/CsvReader

A fork from another popular site.

Primary LanguageC#

CsvReader

A fork from another popular site. http://www.codeproject.com/Articles/9258/A-Fast-CSV-Reader

Introduction

One would imagine that parsing CSV files is a straightforward and boring task. I was thinking that too, until I had to parse several CSV files of a couple GB each. After trying to use the OLEDB JET driver and various Regular Expressions, I still ran into serious performance problems. At this point, I decided I would try the custom class option. I scoured the net for existing code, but finding a correct, fast, and efficient CSV parser and reader is not so simple, whatever platform/language you fancy.

I say correct in the sense that many implementations merely use some splitting method like String.Split(). This will, obviously, not handle field values with commas. Better implementations may care about escaped quotes, trimming spaces before and after fields, etc., but none I found were doing it all, and more importantly, in a fast and efficient manner.

And, this led to the CSV reader class I present in this article. Its design is based on the System.IO.StreamReader class, and so is a non-cached, forward-only reader (similar to what is sometimes called a fire-hose cursor).

Benchmarking it against both OLEDB and regex methods, it performs about 15 times faster, and yet its memory usage is very low.

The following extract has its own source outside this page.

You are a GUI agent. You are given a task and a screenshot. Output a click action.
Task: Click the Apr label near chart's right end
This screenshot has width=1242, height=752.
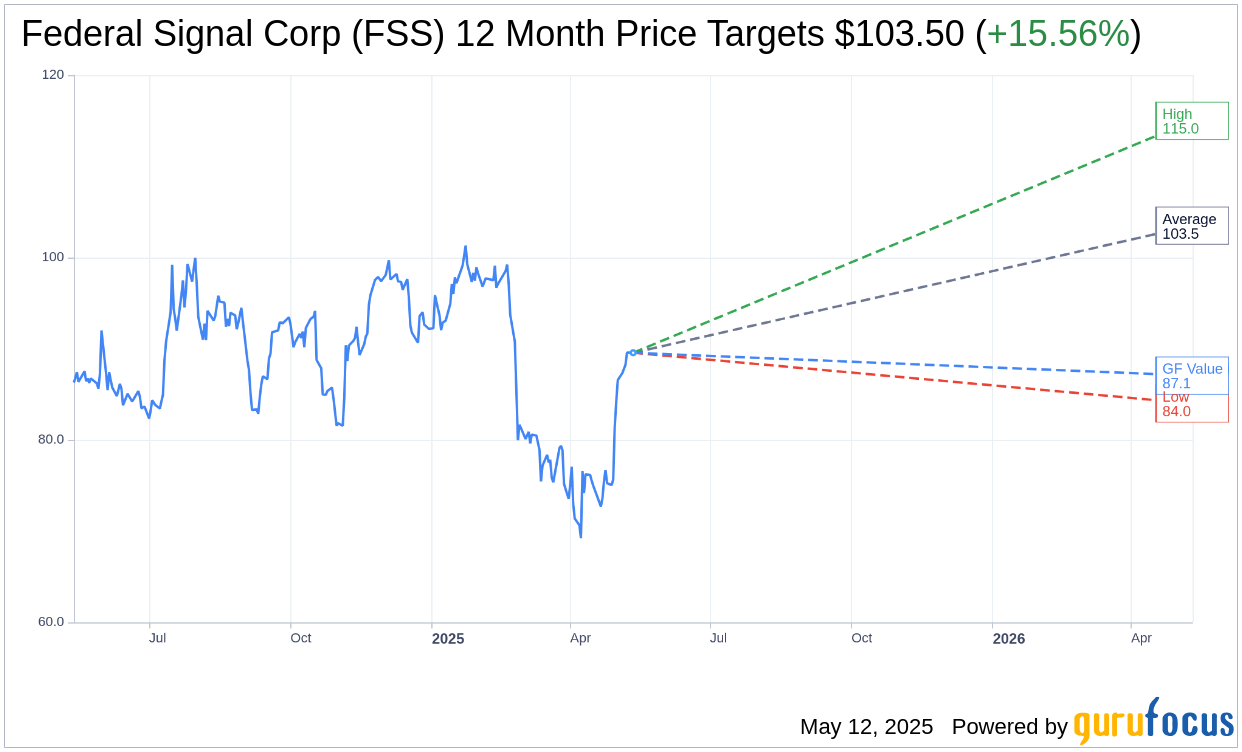(1141, 638)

To give more down-to-earth numbers, with a 45 MB CSV file containing 145 fields and 50,000 records, the reader was processing about 30 MB/sec. So all in all, it took 1.5 seconds! The machine specs were P4 3.0 GHz, 1024 MB.

Supported Features

This reader supports fields spanning multiple lines. The only restriction is that they must be quoted, otherwise it would not be possible to distinguish between malformed data and multi-line values.

Basic data-binding is possible via the System.Data.IDataReader interface implemented by the reader.

You can specify custom values for these parameters:

  • Default missing field action;
  • Default malformed CSV action;
  • Buffer size;
  • Field headers option;
  • Trimming spaces option;
  • Field delimiter character;
  • Quote character;
  • Escape character (can be the same as the quote character);
  • Commented line character.

If the CSV contains field headers, they can be used to access a specific field.

When the CSV data appears to be malformed, the reader will fail fast and throw a meaningful exception stating where the error occurred and providing the current content of the buffer.

A cache of the field values is kept for the current record only, but if you need dynamic access, I also included a cached version of the reader, CachedCsvReader, which internally stores records as they are read from the stream. Of course, using a cache this way makes the memory requirements way higher, as the full set of data is held in memory.